9. Explain why the blood pressure in humans is greater at the feet than at the brain?
Answer – The height of the blood column is quite larger at feet than at the brain. Consequently the blood pressure in human is greater at the feet than at the brain.

OR

Explain why the angle of contact of Mercury with glass is obtuse while that of water with glass is acute?
Answer – Mercury does not wet glass, so cohesive forces are greater than adhesive forces, hence angle of contact is obtuse. Water wets glass, so adhesive forces are greater, hence angle of contact is acute.

10. The climate of a harbour town is more temperate than that of a town in a desert at the same latitude?
Answer – The relative humidity of a harbour town is more than that of a desert town. Due to high specific heat of water the variation in the temperature of humid air is less. Hence the climate of a harbour town is without the extremes of hot or cold.

OR

Molar volume is the volume occupied by one mole of any ideal gas at standard temperature and pressure. Show that it is 22.4 litre.
Answer – At STP,
Temperature, T = 273 k
Pressure, P = 1 atm
Using ideal gas equation,
PV = nRT
For one mole of gas (n = 1),
V = RT/P = (8.314 × 273) / (1.013 × 10⁵) = 22.4 L
Molar volume at STP = 22.4 litre

11. Suppose there existed a planet that went around the sun twice as fast as the earth. What would be its orbital size as compared to that of the earth?
Answer – Kepler’s third law, T² ∝ R³
If the planet goes around the Sun twice as fast as Earth, T_p = T_e/2
(T_p/T_e)² = (R_p/R_e)³
(1/2)² = (R_p/R_e)³
R_p/R_e = (1/2)^2/3 = 0.63
R_p = 0.63 R_e

OR

Compute the fractional change in volume of a glass slab when subjected to a hydraulic pressure of 10 ATM.
Answer – Fractional change in volume is given by ∆V/V = P/K
Where,
P is applied pressure
R is bulk modulus of elasticity of glass
For glass, K = 5 × 10¹⁰ Nm^–2
Pressure applied,
P = 10 atm = 10 × 1.013 × 10⁵ = 1.013 × 10⁶ Nm^–2
∆V/V = (1.013 × 10⁶) / (5 × 10¹⁰) = 2.026 × 10^–5
Hence, the fractional change in volume of the glass slab is 2.026 × 10^–5.

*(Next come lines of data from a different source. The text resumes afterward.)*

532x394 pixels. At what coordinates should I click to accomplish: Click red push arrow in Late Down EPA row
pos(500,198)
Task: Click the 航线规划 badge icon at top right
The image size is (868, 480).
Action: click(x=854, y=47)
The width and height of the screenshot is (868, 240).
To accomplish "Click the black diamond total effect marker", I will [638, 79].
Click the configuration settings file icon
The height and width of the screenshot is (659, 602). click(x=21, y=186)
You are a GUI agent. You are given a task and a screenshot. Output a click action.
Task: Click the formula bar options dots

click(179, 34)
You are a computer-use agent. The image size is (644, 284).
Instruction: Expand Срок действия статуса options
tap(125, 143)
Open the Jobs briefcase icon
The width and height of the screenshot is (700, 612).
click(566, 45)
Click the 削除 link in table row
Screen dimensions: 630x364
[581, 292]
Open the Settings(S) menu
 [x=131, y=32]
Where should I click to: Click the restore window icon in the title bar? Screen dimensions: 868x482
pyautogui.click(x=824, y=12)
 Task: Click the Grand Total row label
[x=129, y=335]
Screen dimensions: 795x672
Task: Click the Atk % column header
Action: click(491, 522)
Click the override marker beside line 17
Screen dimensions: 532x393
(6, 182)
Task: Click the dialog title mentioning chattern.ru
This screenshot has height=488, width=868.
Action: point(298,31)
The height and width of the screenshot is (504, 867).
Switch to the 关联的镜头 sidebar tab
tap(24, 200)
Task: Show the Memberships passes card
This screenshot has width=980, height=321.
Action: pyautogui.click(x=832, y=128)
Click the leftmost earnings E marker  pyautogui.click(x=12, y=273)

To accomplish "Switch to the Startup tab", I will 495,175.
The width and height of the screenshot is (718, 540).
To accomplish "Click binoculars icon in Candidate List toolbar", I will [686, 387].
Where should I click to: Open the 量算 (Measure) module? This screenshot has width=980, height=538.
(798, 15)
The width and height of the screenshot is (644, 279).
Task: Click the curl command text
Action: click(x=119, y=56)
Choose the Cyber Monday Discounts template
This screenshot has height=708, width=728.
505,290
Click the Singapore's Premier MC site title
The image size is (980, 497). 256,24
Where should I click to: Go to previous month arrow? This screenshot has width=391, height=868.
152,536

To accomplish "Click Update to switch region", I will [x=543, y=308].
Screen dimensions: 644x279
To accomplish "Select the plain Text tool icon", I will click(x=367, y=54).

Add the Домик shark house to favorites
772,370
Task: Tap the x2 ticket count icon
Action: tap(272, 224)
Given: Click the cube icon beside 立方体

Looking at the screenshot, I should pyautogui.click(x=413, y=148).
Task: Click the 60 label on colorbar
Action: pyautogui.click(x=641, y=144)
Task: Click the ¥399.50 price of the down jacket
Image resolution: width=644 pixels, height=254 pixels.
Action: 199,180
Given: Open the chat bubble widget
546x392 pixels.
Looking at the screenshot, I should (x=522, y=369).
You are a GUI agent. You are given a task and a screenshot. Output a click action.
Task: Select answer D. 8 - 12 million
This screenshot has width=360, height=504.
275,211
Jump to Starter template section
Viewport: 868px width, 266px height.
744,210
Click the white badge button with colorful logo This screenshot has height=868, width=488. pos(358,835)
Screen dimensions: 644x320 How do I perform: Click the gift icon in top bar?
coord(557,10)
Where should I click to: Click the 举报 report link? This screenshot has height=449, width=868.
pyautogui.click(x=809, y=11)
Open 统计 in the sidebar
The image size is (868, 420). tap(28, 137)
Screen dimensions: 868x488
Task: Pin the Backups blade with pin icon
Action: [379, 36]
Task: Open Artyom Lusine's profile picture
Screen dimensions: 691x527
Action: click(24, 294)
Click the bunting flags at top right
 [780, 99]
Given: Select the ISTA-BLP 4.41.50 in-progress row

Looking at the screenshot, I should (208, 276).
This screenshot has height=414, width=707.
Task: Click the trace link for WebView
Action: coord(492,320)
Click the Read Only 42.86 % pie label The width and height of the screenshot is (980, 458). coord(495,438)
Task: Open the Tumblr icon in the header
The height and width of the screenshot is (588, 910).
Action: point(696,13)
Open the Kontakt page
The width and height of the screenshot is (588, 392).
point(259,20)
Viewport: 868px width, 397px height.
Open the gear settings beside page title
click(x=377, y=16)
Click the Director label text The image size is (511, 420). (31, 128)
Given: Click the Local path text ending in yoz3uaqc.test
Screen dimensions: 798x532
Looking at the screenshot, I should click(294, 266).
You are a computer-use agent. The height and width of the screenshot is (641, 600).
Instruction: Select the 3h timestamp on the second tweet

12. A spring balance has a scale that reads from 0 to 50 kg. The length of the scale is 20 cm. A body suspended from this balance when displaced and released, oscillates with a period of 0.6 seconds. What is the weight of the body?
Answer – Maximum reading of spring balance = 50 kg
Length of scale = 20 cm = 0.20 m
Force corresponding to 50 kg,
F = mg = 50 × 9.8 = 490 N
So, spring constant:
k = F/x = 490/0.20 = 2450 Nm^–1
Time period of oscillation, T = 0.6 s
We know, T = 2π√m/k
m = T²k/4π²
m = (0.6 × 0.6 × 2450) / (4 × 3.14 × 3.14) = 22.36 kg
Weight of the body,
W = mg = 22.36 × 9.8 = 219.13 N

OR

Estimate the total number of air molecules (inclusive of oxygen, nitrogen, water vapour and other constituents) in a room of capacity 25 m³ at a temperature of 27° celsius and one atm pressure.
Answer – Air is treated as an ideal gas. Using the relation
PV = NkT
Given,
V = 25 m³
T = 27° C = 300 K
P = 1.013 × 10⁵ Nm^–2
k = 1.38 × 10^–23 JK^–1
N = PV/kT = (1.013 × 10⁵ × 25) / (1.38 × 10^–23 × 300) = 6.117 × 10²⁶
Thus, the total number of air molecules in the room is 6.117 × 10²⁶.